Brusquement, une nouvelle tension, une résistance de la part de l'homme qu'il aime. Mais il ne peut pas le laisser faire. Aioros le tient plus fermement par les épaules, avant de le plaquer doucement mais fermement sur les draps, bien que Shura continue de se débattre, voulant fuir ces sensations qui l'électrisent, l'effraient, lui donnent envie, le terrifient. Il entrelace leurs doigts. Il ne veut pas être une menace, il ne veut pas perturber Shura. Il veut simplement que ce dernier le regarde, qu'il ne fuit pas. Il trouve sa place, entre ses jambes. Le contact l'enflamme. Le souvenir de cette nuit lui revient brutalement : les mots murmurés et avoués, leurs corps qui s'épousent, leurs vêtements sur le sol, les mains d'Aioros sur lui, contre lui, les sensations grisantes, l'envie impossible à arrêter, le fond de douleur, le plaisir sans limites, les paroles rassurantes du Sagittaire… et ses larmes sur les draps. Le Capricorne cesse de bouger en sentant de nouveau le corps bouger contre le sien. Il plante son regard dans les orbes émeraude, et sa respiration s'emballe de nouveau. Il est perturbé. Il n'arrive même pas à se rappeler comment il a pu finir là hier soir, comment il s'est finalement laissé suffisamment aller pour réaliser son fantasme et son péché. Alors qu'il craignait par-dessus tout de se retrouver en tête à tête avec Aioros. Mais son corps lui, se souvient parfaitement de celui de l'autre. Il l'épouse, l'apprécie, semble l'appeler à lui. Il lui répond même : inconsciemment, ses jambes s'écartent un peu plus, lui laissent l'espace dont il a besoin pour s'allonger entièrement sur lui. Son bassin se tend, même très légèrement, vers celui de l'autre, à la recherche d'un contact, pour combler le manque au creux de ses reins, et son torse se soulève avec difficulté, comme pour appeler de nouveau les lèvres du dixième gardien. Des frissons remontent le long de son corps, le trahissent lorsque le regard su Sagittaire parcourt son buste et son visage.

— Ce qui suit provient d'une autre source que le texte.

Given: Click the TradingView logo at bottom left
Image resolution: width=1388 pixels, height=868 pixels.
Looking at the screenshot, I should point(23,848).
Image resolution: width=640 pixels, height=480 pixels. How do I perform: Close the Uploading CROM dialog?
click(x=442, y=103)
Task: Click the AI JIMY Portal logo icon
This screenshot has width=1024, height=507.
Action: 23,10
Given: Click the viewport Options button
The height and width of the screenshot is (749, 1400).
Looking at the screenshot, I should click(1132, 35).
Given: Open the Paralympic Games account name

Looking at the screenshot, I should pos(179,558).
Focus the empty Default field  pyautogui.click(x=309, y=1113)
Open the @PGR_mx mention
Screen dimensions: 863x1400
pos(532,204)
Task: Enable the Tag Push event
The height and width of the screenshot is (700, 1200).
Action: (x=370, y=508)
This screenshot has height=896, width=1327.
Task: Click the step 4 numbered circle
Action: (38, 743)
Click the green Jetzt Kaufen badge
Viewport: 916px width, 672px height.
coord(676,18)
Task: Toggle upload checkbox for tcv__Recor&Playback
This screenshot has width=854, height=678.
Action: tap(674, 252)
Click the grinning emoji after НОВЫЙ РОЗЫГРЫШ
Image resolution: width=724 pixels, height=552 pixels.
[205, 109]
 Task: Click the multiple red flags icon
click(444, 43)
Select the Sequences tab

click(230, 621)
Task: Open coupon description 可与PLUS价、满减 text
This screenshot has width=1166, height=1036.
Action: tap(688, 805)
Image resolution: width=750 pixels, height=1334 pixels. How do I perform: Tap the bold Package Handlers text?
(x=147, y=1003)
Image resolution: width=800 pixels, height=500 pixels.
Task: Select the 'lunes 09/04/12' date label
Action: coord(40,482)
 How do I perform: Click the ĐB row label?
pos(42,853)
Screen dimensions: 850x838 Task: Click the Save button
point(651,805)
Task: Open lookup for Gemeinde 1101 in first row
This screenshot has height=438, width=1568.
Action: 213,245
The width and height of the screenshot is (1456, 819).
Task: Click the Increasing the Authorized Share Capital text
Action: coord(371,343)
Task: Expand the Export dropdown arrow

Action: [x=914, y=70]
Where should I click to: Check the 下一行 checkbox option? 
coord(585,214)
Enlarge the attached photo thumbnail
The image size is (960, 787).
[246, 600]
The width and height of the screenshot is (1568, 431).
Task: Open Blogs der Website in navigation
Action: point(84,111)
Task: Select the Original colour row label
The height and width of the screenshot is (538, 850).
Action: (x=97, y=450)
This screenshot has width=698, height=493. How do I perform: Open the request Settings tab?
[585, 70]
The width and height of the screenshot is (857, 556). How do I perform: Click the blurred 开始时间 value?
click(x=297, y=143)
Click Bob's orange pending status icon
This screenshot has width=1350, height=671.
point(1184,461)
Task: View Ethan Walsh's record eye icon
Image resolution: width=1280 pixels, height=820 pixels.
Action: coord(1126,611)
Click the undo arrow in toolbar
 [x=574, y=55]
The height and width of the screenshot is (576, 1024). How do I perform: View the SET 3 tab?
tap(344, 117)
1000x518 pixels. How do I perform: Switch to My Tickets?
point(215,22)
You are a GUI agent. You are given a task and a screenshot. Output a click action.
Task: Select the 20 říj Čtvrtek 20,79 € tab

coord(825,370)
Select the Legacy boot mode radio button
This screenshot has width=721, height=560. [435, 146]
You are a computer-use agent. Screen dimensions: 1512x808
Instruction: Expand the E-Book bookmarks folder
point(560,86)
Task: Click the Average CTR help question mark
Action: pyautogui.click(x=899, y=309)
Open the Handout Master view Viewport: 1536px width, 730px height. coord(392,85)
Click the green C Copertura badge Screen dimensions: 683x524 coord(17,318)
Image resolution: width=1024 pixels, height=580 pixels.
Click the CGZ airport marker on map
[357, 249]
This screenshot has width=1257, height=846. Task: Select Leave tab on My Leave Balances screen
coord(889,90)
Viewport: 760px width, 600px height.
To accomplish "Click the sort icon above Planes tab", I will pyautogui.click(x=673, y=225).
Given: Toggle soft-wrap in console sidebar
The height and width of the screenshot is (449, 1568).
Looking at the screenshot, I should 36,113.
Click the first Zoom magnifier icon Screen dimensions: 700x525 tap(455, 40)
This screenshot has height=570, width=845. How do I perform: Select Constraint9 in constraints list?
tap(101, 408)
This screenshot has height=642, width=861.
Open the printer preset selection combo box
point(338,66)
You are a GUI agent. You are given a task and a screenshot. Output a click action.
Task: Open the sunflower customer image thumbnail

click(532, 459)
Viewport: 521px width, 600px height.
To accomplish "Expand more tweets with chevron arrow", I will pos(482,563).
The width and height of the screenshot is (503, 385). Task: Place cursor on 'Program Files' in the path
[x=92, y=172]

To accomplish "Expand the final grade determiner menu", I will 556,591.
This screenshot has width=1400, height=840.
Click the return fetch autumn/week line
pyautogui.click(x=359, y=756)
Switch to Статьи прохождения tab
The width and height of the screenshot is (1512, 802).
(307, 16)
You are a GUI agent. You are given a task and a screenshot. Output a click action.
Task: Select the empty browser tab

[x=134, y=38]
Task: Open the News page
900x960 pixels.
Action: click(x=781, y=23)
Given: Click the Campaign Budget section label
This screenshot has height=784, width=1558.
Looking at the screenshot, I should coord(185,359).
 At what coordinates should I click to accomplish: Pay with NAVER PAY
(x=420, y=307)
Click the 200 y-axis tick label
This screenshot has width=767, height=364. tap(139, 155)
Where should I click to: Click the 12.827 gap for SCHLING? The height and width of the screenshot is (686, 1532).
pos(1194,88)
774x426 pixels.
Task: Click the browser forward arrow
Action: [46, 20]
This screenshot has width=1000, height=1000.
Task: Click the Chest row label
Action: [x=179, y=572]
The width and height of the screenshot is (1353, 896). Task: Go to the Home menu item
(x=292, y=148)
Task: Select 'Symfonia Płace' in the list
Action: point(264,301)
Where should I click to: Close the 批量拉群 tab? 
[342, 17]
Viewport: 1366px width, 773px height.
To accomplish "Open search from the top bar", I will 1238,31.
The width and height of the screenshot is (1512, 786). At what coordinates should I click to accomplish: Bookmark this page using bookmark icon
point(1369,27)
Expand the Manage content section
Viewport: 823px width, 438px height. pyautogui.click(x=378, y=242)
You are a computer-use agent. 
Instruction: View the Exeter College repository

Il est terrifié. Il a envie de se révolter. De ruer contre son propre esprit, pour lui rappeler que non, que tout ceci est impossible, parce qu'il est un meurtrier. Le meurtrier de l'homme au-dessus de lui, qui le regarde avec bien trop de sentiments pour qu'il trouve cela normal. Qui dégage lentement une de ses mains pour lui caresser la joue, pour tenter de capter son attention. C'est stupide. Au vu de leur position, il lui serait bien difficile de l'occulter de ses pensées. Et puis, ce n'est pas comme s'il avait passé les derniers mois à ne pas pouvoir se sortir son aîné de l'esprit non plus d'ailleurs. Il était probablement sur le point de devenir fou. Non, en fait, il l'est déjà. Fou d'Aioros. C'est à pleurer. D'ailleurs, c'est ce qu'il a fait la veille. Mais ce matin, il refuse de se laisser aller. Il faut qu'il soit fort de nouveau, pour pouvoir repousser l'homme au-dessus de lui, et lui expliquer que non, c'est impossible, et que rien ne s'est passé entre eux. Il écarquille les yeux à l'instant même où il a eu cette pensée. Refuser les événements de la veille, ne serait-ce pas faire exactement ce qu'il reproche aux autres ? De faire table rase du passé, comme si rien n'était jamais arrivé, alors que si, bien évidemment que si, des événements d'une importance capitale se sont déroulés…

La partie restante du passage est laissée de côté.